(Jacob Bruns, Headline USA) The COVID lockdowns and Fauci-led fearmongering, though ostensibly enacted to “slow the spread,” succeeded also in curbing church attendance across America, the Washington Times reported.
According to the Times report, which cited a November 2022 Pew Research poll, more Americans have stopped attending church since the lock downs than have increased their attendance.
Pew tracked church attendance data over the span of four years, from 2019 to 2022, covering the COVID panic and subsequent lock downs.
Out of the poll respondents, 87% said that their religious habits have not changed substantially in the four-year span.
But over twice as many, 8%, said that they have decreased their attendance at religious services than have increased, 4%.
By the poll’s conclusion, researchers found that 20% of Americans said that their in-person attendance at weekly church services had decreased, whereas only 7% said that it had increased.
Virtual “participation,” however, skyrocketed up, spiking by 15%.
According to the report, white evangelicals were the most likely to attend in-person services through and after the pandemic. In-person attendance never fell below 30%, even at the height of the lock downs. By November of 2022, 52% had returned to in-person attendance at religious services.
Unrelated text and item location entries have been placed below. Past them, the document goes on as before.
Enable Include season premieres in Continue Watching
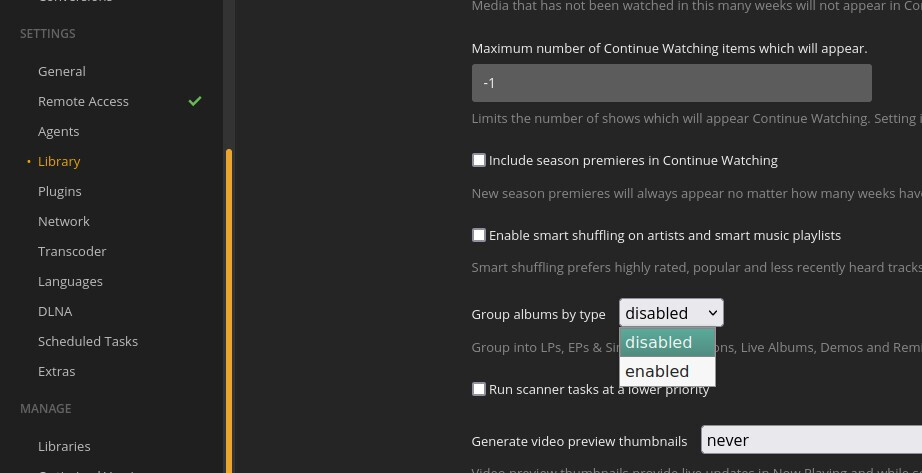922x473 pixels. point(479,160)
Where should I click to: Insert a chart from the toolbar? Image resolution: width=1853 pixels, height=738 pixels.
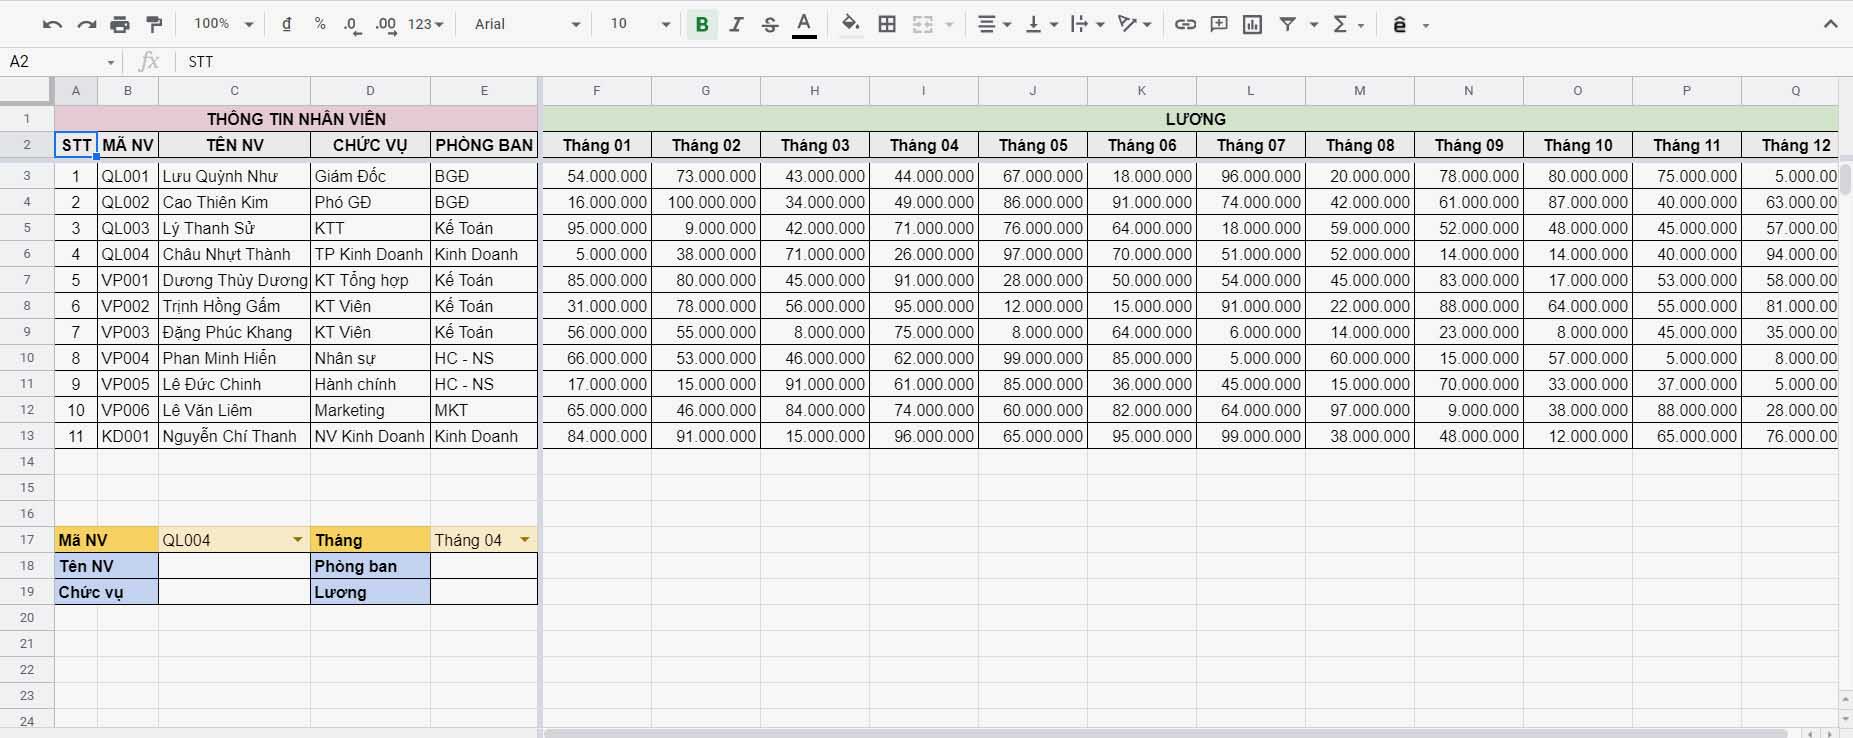(x=1252, y=24)
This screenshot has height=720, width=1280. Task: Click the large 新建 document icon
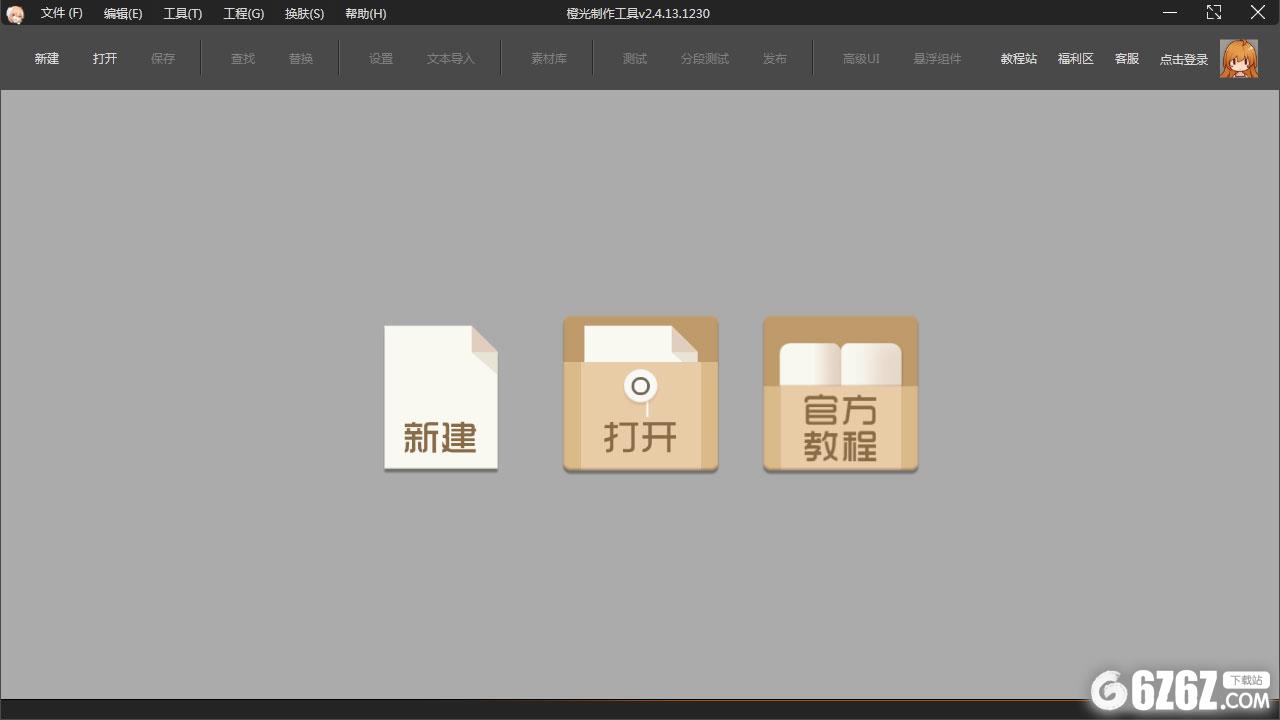[x=441, y=397]
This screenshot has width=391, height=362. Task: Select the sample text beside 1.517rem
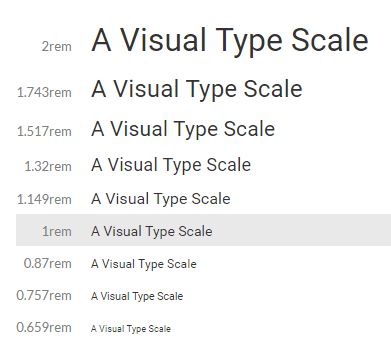click(x=183, y=129)
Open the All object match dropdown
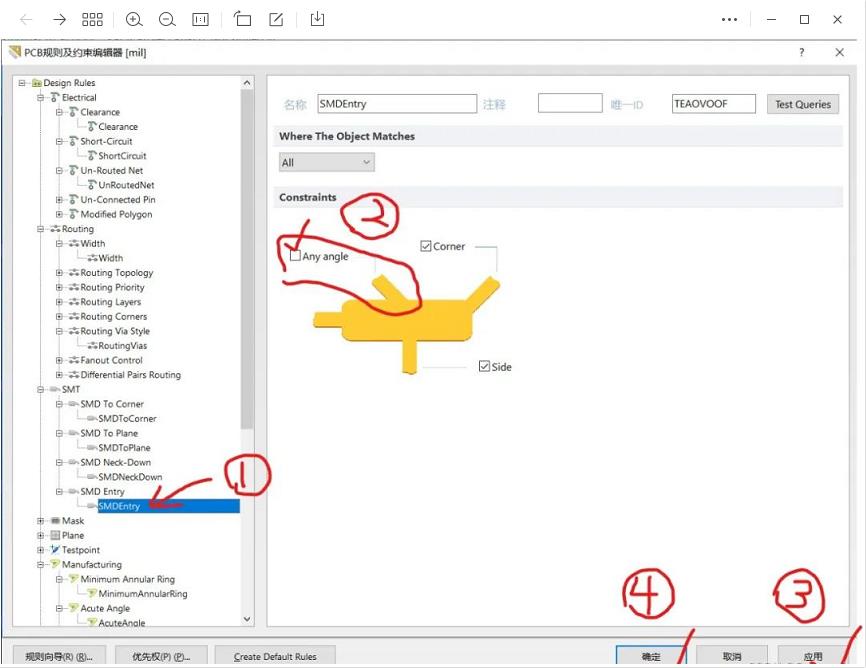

Things look less rosy for Catholics, whose attendance was a paltry 13% during the locked down summer of 2020. The poll indicated that a mere 20% had returned in person.
Blacks protestants also appear to have taken the lock downs very seriously, with a low point of attendance at 14% in July of 2020, returning to 41% by November.
Pew noted in its report, however, that blacks “suffered a disproportionately high share of COVID-19 hospitalizations and deaths, which the left-leaning pollsters suggested might have contributed to the lower attendance figures.”
Some have accused the globalist administrative state of intentionally leveraging lockdown hysteria as part of a broader cultural effort to diminish the influence of religion—and Christianity in particular.
According to Pew’s pollsters, the lockdowns did not, in fact, play a major role in church attendance since it was already on the decline before the pandemic.
“We can pretty clearly say from this data that there were no major shockwaves from the pandemic that totally threw off attendance from the trajectory it was already on,” said Pew research associate Michael Rotolo, according to Deseret News.